Skinner: DHS needs stronger cyber shield
- By Alice Lipowicz
- Apr 16, 2008
The Homeland Security Department is moving too slowly to protect its most critical internal computer systems, according to a new report
from the department's inspector general, Richard Skinner.
The report recommends creating an office within DHS to determine protection priorities for its critical cyber infrastructure and coordinate efforts to protect those information technology assets.
Under Homeland Security Presidential Directive 7, federal agencies must identify critical cyber infrastructures, and DHS uses an enterprise tool to identify those systems.
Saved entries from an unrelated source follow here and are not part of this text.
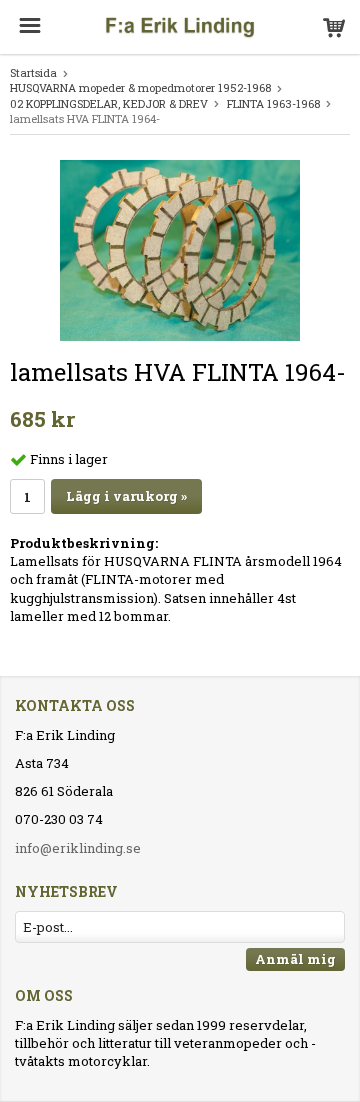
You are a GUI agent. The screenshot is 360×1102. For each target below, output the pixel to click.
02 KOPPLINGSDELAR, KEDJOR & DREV (109, 103)
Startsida (33, 72)
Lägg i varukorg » (126, 496)
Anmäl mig (295, 959)
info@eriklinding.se (78, 848)
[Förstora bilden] (180, 249)
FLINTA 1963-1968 (273, 103)
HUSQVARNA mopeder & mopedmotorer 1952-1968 (140, 87)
But there is no process in place to rank those systems to ensure that the high-risk ones are protected.
"DHS has not determined which of these high-risk systems must be given priority when allocating protection resources," Skinner wrote.
In addition, although the department has established the National Center for Critical Information Processing and Storage (NCCIPS) to host departmental applications and handle network connectivity, disaster recovery and critical data storage, the migration of IT systems to the national center is moving slowly, the report states.
"The current DHS schedule for migrating systems to the NCCIPS is not based on system criticality but instead is based on which component can fund the migration of a system," Skinner wrote. "As a result, DHS may not be providing a secure processing and backup facility for its most critical systems."
Assisting government agencies with cybersecurity has been an active area for contractors. The Bush administration has pledged a major increase in spending on such programs.
Congress approved $97.3 million in funding for NCCIPS for fiscal 2008.
Alice Lipowicz is a staff writer covering government 2.0, homeland security and other IT policies for Federal Computer Week.